EXERCISE INSTRUCTIONS ->
Edit the material from the line with "Task: Expand the" through the end, replacing "second" with "first" and leaving everything else unchanged. Omit the pictures from your answer.

·····

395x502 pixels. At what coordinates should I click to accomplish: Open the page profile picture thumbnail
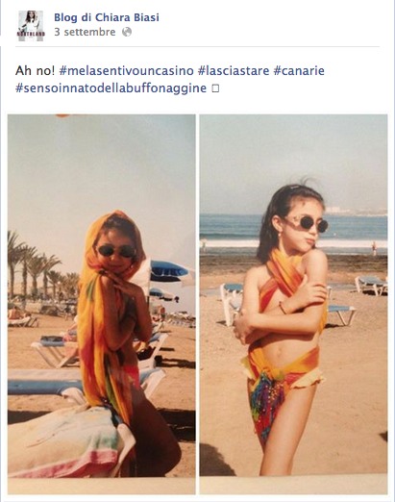pos(31,26)
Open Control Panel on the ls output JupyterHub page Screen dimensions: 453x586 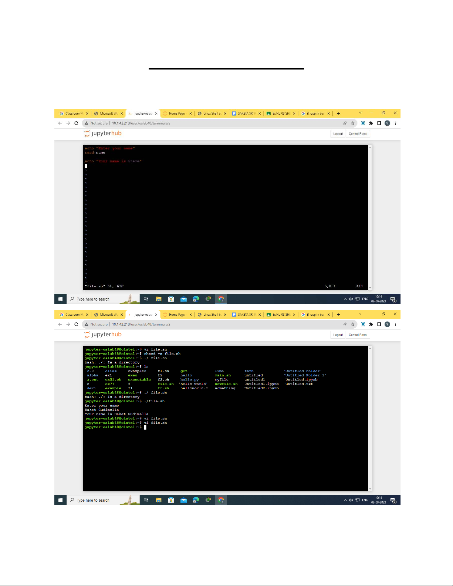pyautogui.click(x=358, y=335)
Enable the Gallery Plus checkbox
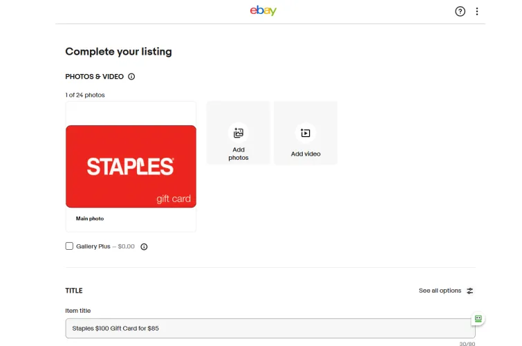Image resolution: width=522 pixels, height=346 pixels. tap(69, 246)
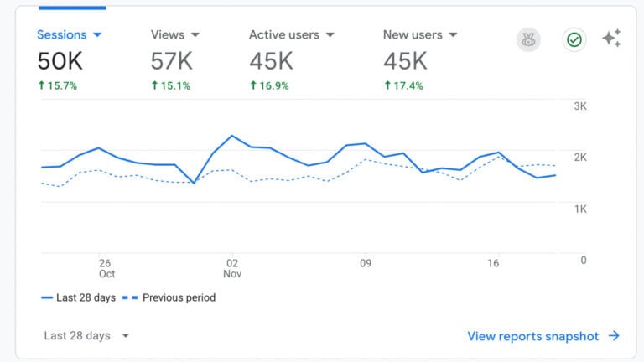Click the 02 Nov label on chart axis
Viewport: 644px width, 362px height.
pos(232,268)
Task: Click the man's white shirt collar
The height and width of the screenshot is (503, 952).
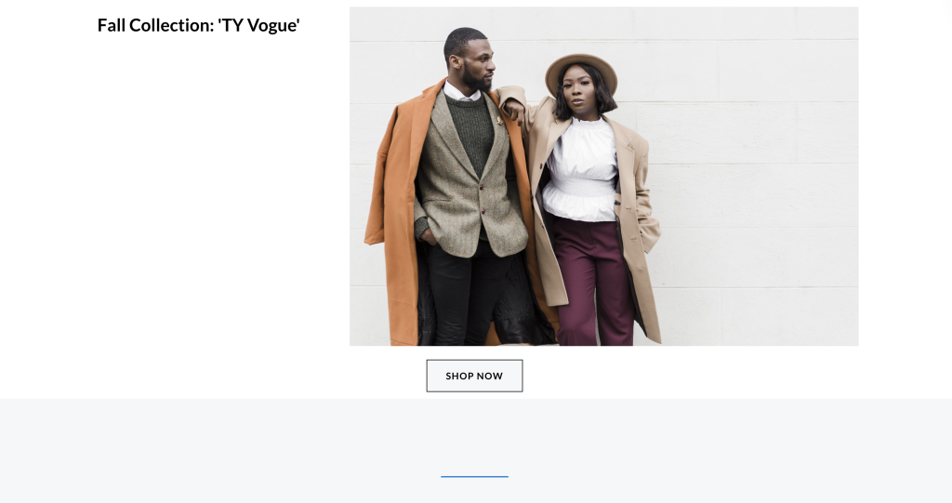Action: click(459, 92)
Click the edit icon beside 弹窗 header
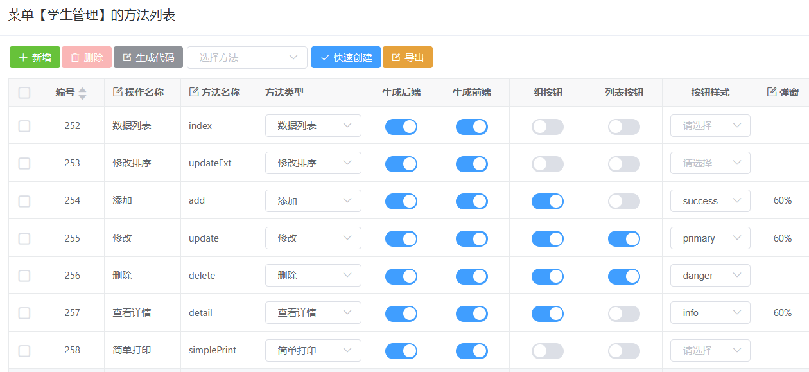 tap(772, 92)
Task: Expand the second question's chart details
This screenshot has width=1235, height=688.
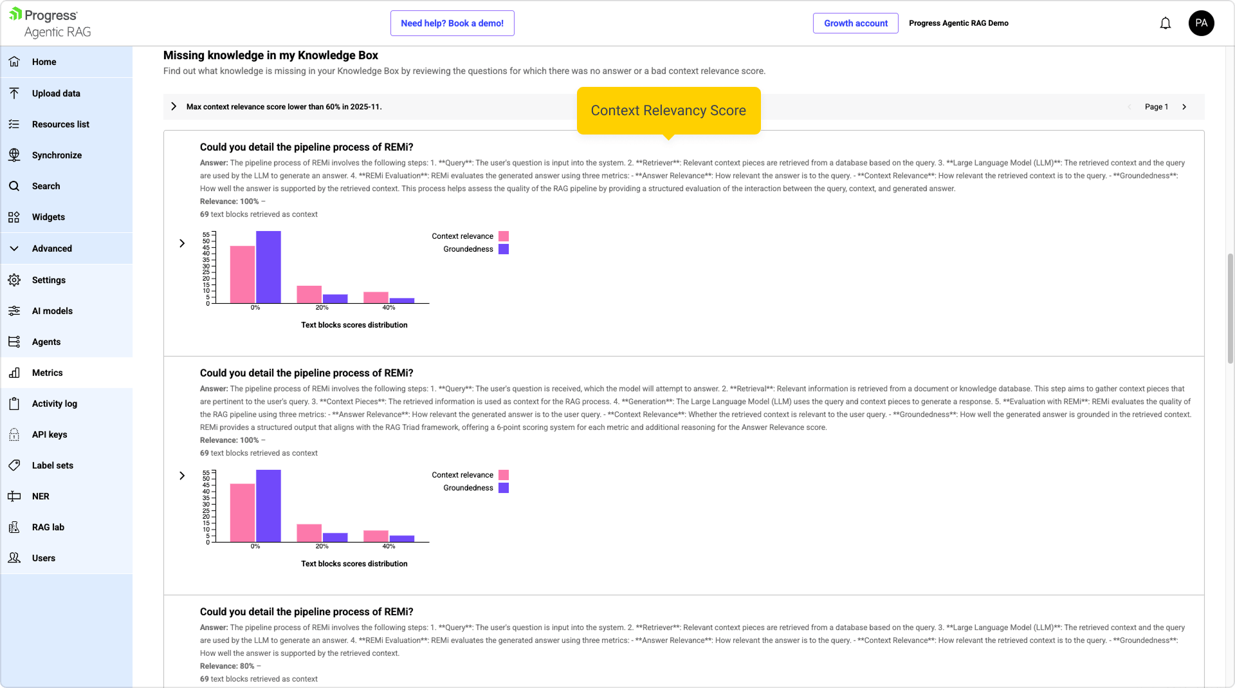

·····

THE ANSWER ->
Task: Expand the first question's chart details
This screenshot has width=1235, height=688.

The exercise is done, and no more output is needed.